Il numero stava venendo davvero bene, si compiaceva della soddisfazione che leggeva negli occhi del suo partner. Il debutto era previsto per quella sera stessa, erano quasi pronti. “Brava Dana, brava…”, era bello sentirselo dire! Aveva lavorato con diversi partner nella sua carriera, ma con Slava aveva finalmente trovato l’intesa perfetta. Erano in completa sintonia, anche se non mancavano i momenti di tensione, certi giorni l’avrebbe sbranato volentieri. Niente di importante però, niente che potesse minacciare seriamente il loro sodalizio artistico. Tra loro c’era rispetto, affetto e intesa lavorativa, nulla di più. Non avrebbe potuto esserci. Aveva un ottimo rapporto anche con la moglie di lui, Anna. Era dolce e tranquilla, e si vedeva che Slava l’amava davvero. Ogni tanto veniva in pista anche lei, così per cambiare, partecipava al numero in un ruolo secondario, non rubava la scena a nessuno. A volte Anna passava da lei a trovarla, anche per vedere suo figlio, per vedere come stava, se mangiava, se cresceva, se imparava. Era carina con loro.
Dopo le prove fece un piccola merenda e riposò un pochino. Non poteva mangiare prima dello spettacolo, la cena l’aspettava al suo ritorno.
Guardò fuori di nuovo, la neve s’era fermata. L’attività del circo era ripresa in modo febbrile in vista del debutto serale. Tutti correvano da qualche parte con qualcosa in mano, chiamavano, davano ordini, gli operai si affannavano a spazzare per liberare il passaggio, nessuno stava senza far niente. In mezzo a tutto quel chiasso suo figlio dormiva russando. Ah, beata gioventù!
Il pubblico cominciava ad affluire. Meno male, aveva temuto che la neve avrebbe tenuto tutti a casa. Avevano piantato in una zona centrale del paese, quindi molti spettatori arrivavano a piedi. Ecco le voci dei bambini, ecco l’odore di pop corn, di zucchero filato, di hot dog.
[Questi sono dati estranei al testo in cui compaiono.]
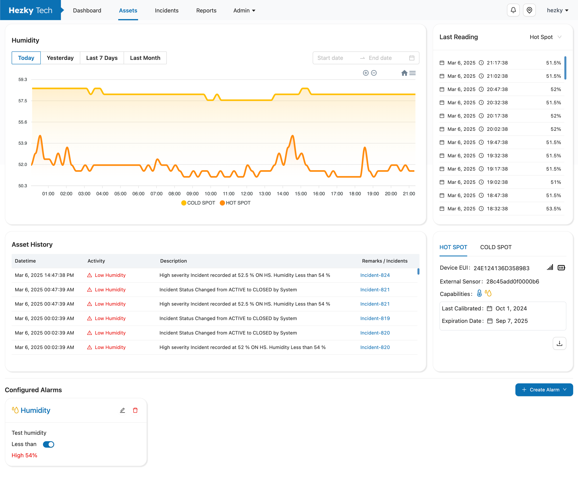The width and height of the screenshot is (578, 482).
Task: Toggle the Less than alarm switch
Action: tap(49, 444)
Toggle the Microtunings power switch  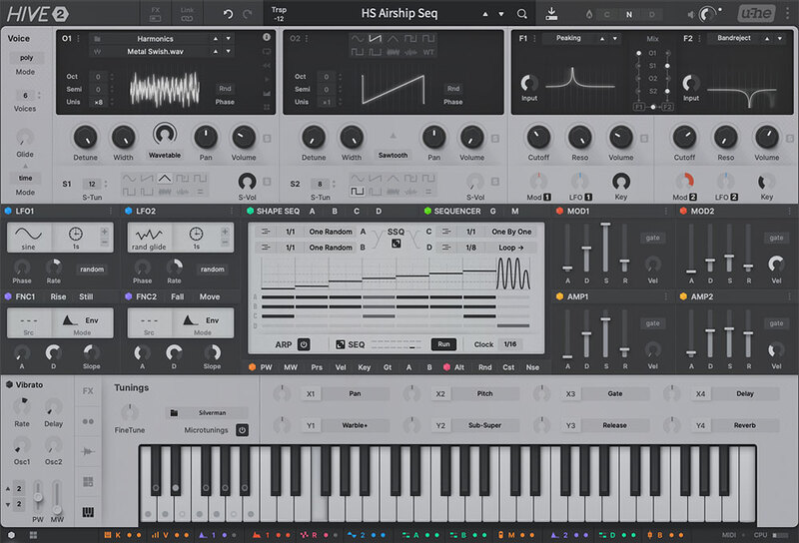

Lo spettacolo era cominciato, trasportati dall’aria le arrivavano gli applausi, le risate, la musica. Cominciò a sentirsi agitata ed eccitata. Cercava di concentrarsi sulla sua esibizione, che ormai era prossima, ma suo figlio, che si era svegliato, aveva deciso di mettersi a giocare alla lotta con lei proprio adesso. Non ne voleva sapere di stare tranquillo. Cercava di fare lo sguardo severo per farlo smettere, ma le veniva da ridere. Era davvero buffo.
La porta si aprì, era ora. Tornò seria, spostò di peso suo figlio, si alzò da terra e uscì.
Aspettava impaziente il suo momento dietro le quinte. Camminava avanti e indietro nervosamente senza sosta.
Finalmente il presentatore annunciò il numero, la musica partì e Dana, la tigre siberiana, imboccò il tunnel per fare il suo ingresso nella pista illuminata.